Fall 2010: Polaris Lecture features talk by Daniel Mahoney on Aleksandr Solzhenitsyn

by Kathleen McCoy  |   

Monday, Nov. 29, 7:30 p.m.
UAA/APU Consortium Library, Room 307

Daniel J. Mahoney is chairman and professor of political science at Assumption College in Worcester, Massachusetts, where he has taught since 1986. His areas of scholarly expertise include statesmanship, religion and politics, French politics and philosophy and anti-totalitarian thought. He is the author of books on Raymond Aron, Charles de Gaulle, Aleksandr Solzhenitsyn and Bertrand de Jouvenel, among other subjects. He has also edited or co-edited many books, including The Solzhenitsyn Reader: New and Essential Writings, 1947-2005 (2006). His latest book, The Conservative Foundations of the Liberal Order: Defending Democracy Against Its Modern Enemies and Immoderate Friends, will soon be published by ISI Books. In 1999, Mahoney was the recipient of the Prix Raymond Aron.

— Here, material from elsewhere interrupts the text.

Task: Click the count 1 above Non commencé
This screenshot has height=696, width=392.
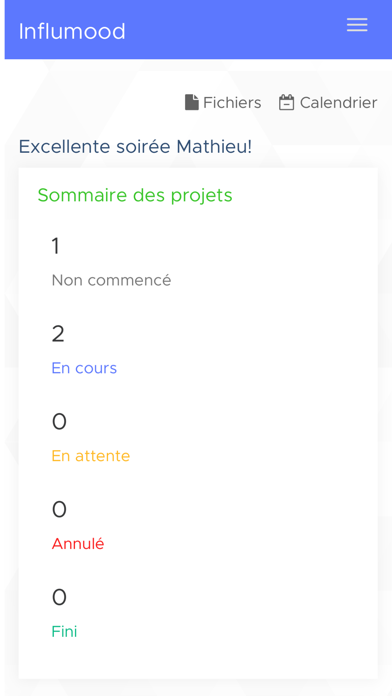Action: (x=55, y=245)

The Russian Nobel laureate Aleksandr Solzhenitsyn (1918-2008) was one of the monumental figures of the twentieth century. He was that rare writer who had a truly dramatic impact on the modern world. The Gulag Archipelago (1973-76), his monumental three-volume "experiment in literary investigation," arguably did more than any other piece of writing or political act to delegitimize the communist enterprise.

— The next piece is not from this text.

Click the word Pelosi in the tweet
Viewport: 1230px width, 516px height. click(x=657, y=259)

After discussing Solzhenitsyn's principal target in that magisterial work ideology -- the utopian illusion that human nature and society can be remade at a stroke -- the presentation will explore Solzhenitsyn's positive alternative to the ideological deformation of reality. That alternative was rooted in the best traditions of Russia and the West, in openness to both faith and reason, and in a moderate and humane patriotism that has nothing to do with extreme nationalism. But Solzhenitsyn's 'anguished' love of country has been misunderstood by many on the left who disparage patriotism and tradition as inherently reactionary and by some on the right who see "eternal Russia," and not communist ideology, as the true source of the Soviet tragedy. Against these critics, Mahoney's presentation aims to do justice to Solzhenitsyn's paradoxical middle path, committed as it was to tradition and liberty, faith and reason, patriotism and national self-restraint.

The lecture is free and open to the public. Parking is free at 7:30 p.m.